The Coronavirus pandemic has been with us for almost eight months and has changed our lives forever.
It is clear things will not go back to normal for a very long time. Mense, dinge is gechange.
This time of the year, Cape Town would begin to prepare for the Kaapse Klopse season.
Klopskamers would be buzzing with choirs and brass bands.
Supporters would be excited for the season ahead and particularly for the Cape Town Street Parade, which is the biggest street jol to go down in the Cape.
Facebook feeds would be filled with gwarra and klops base, revealing their new signings for the season.
Teams will be almost done with their items and coaches are just about to polish their acts.
This year, however, it’s all quiet and everyone is wondering what is going to happen. And that doubt is all because of Covid-19.
This is once again an indication of the negative financial impact that the virus has had on South Africans.
There are many who depend on the klops season as it is perhaps their only source of income for their families.
There are thousands of musicians who participate in the cultural phenomenon that is the Kaapse Klopse, laaities who earn money oppie pad for playing in the band; the lead singers of the troupes, soloists, male and female.
Then there are the coaches who could all be losing good income.
The klopse competition also takes place in January, which is financially the most difficult month of the year so for many that depend on the klopse to take place to feed their families.
There are security companies and sound companies who all lose out if the season does not happen.
People often frown upon the klopse and many will say that the money could be spent on better things.
But what about the artists who depend on carnival funding each year?
It does not look like the big competition will happen and many have accepted it.
I do, however, feel that perhaps a downsized version of the competition is possible.
Look at the soccer that is still taking place internationally without spectators in the stadiums.
So, too, can the carnival be staged with just the klopse in the stadium, being live-streamed out the public.

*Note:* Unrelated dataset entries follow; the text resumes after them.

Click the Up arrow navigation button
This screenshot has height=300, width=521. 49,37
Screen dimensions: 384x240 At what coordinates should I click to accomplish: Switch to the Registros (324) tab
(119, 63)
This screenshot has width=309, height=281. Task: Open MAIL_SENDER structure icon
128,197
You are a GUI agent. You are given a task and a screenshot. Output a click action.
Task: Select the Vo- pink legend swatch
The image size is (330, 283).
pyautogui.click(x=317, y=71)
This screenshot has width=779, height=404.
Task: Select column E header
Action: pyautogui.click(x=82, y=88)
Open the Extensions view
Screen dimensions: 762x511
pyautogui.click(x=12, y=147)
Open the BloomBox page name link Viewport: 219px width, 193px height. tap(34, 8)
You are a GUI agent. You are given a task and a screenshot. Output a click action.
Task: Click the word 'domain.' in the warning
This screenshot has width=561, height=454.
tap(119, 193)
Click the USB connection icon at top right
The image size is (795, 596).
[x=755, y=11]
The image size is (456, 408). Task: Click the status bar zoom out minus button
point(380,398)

This is a tough time for our culture and it’s important that we all stand together and fight in order to keep it alive until the pandemic eventually passes or a vaccine is available.
There is enough expertise in the fraternity to make it happen and the support base of the competition is strong enough to make it sustainable, especially if it is live-streamed.
It will be a sad state of affairs if there is no competition this year because no matter what you feel towards the culture, it is an important part of what defines Cape Town.
What is a new year without the klopse?
With that said, it’s time to put our heads together and start working together.
We need to treat the culture as one big project, and not a competition.
It’s time for the fraternity to show that we all can stand together in the best interests of the culture and its survival.